Before the mid-term elections, I blogged about why voting has very little practical or philosophical merit for the future of individual liberty, peace, and the tenets of a liberal (free) social order.
Sure, there may be instances where voting can have short-term benefits --a tax cut, legalizing or decriminalizing drugs, the extension of marriage rights-- but these are tantamount to cowardly getting on our knees and begging our state rulers for longer chains. In the long run, however, consenting to the guns at our necks, which the act of voting does, is a self-defeating and even counterproductive option.
I owe many scholars, philosophers, theorists, books, and essays to these conclusions because I myself used to be under the spell that as long as we get "our guys" in charge, everything will be fine.
But thanks to the influence of these intellectual giants --Lysander Spooner, Murray Rothbard, Thomas Jefferson, Henry David Thoreau, and Emma Goldman just to name a few-- I have washed away my naive faith in politics and that social problems can be solved and/or addressed by the violent and coercive methods of state power.
This is the reason I do what I do, why I write this blog, why I end up spending hours at bars talking politics and philosophy with strangers, why I have dedicated myself to peaceful revolution. My only aim is to live as free and with as much dignity as possible in this statist world, and to convince, not force, others to throw off their chains and embrace the beauty and responsibility of liberty.
Here is Elisee Reclus, in Emma Goldman's Mother Earth, explaining better than I ever could why we should not vote.
EVERYTHING that can be said about the suffrage may be summed up in a sentence.
To vote is to give up your own power.
To elect a master or many, for a long or short time, is to resign one's liberty.
Call it an absolute monarch, a constitutional king, or a simple M.P., the candidate that you raise to the throne, to the seat, or to the easy chair, he will always be your master.
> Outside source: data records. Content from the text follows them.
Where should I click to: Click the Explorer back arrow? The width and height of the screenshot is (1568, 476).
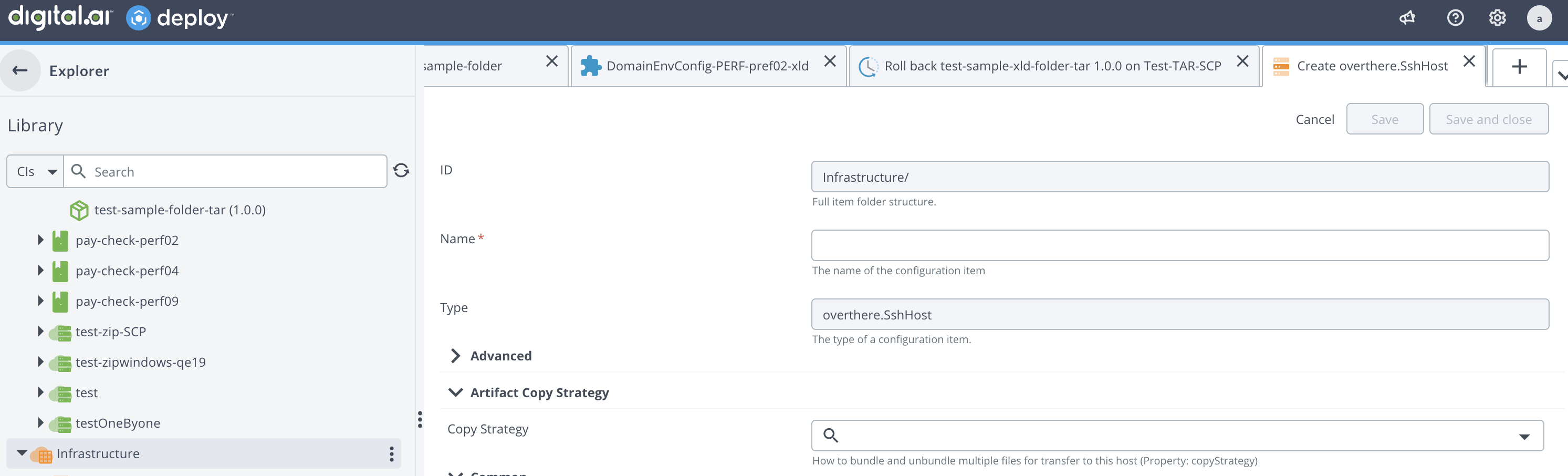[20, 70]
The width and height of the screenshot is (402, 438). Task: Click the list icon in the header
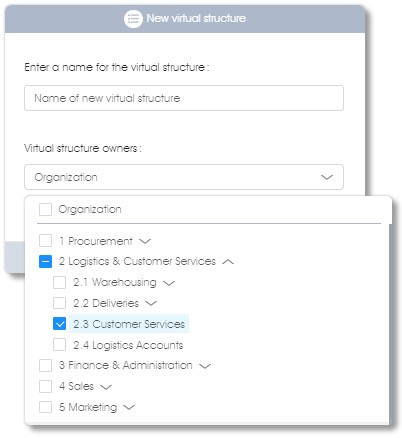click(x=133, y=19)
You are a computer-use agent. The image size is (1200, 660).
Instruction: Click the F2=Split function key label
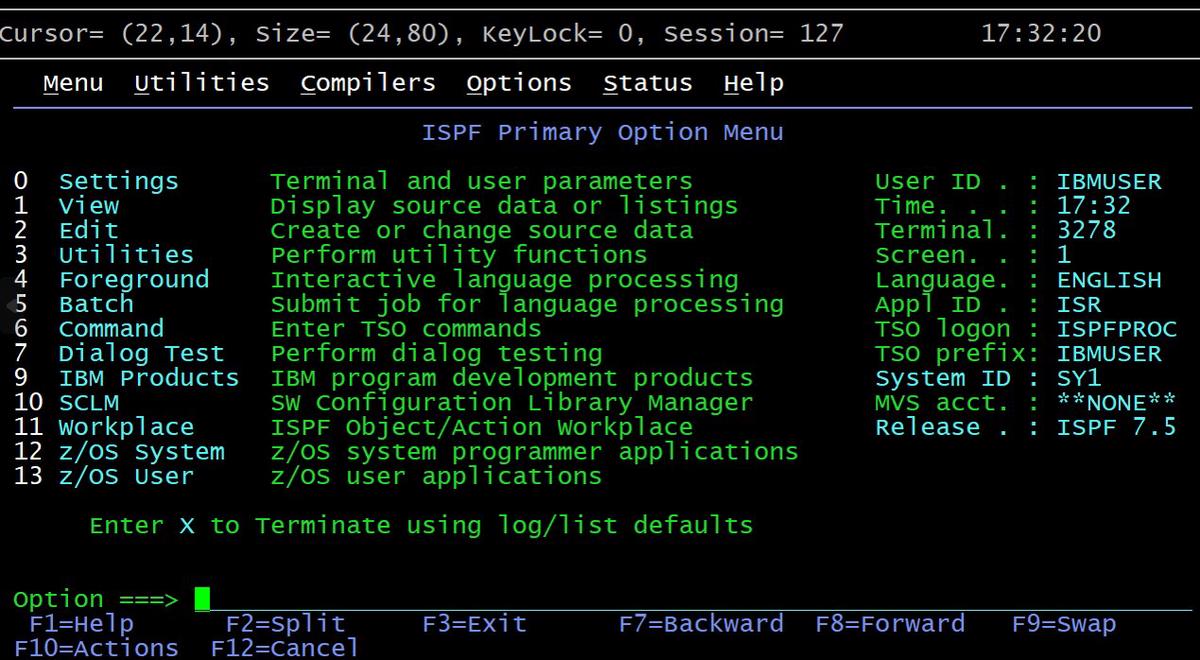click(x=284, y=624)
They are persons that you put "above" the law, since they have the power of making the laws, and because it is their mission to see that they are obeyed.
To vote is befitting of idiots.
It is as foolish as believing that men, of the same make as ourselves, will acquire in a moment, at the ringing of a bell, the knowledge and the understanding of everything. Of course it is so. Your elected person shall have to legislate on every subject under the moon; how a box of matches should or should not be made, or how to make war; how to improve the agriculture, or how best to kill a tribe of Arabs or a few Negroes. Probably you believe that their intelligence will grow in proportion to the variety of subjects they have to give their minds to; but history and experience teaches otherwise.
The possession of power has a maddening influence; parliaments have always wrought unhappiness.
In ruling assemblies, in a fatal manner, the will prevails of those below the average, both morally and intellectually.
To vote is to prepare shameful treachery and traitors.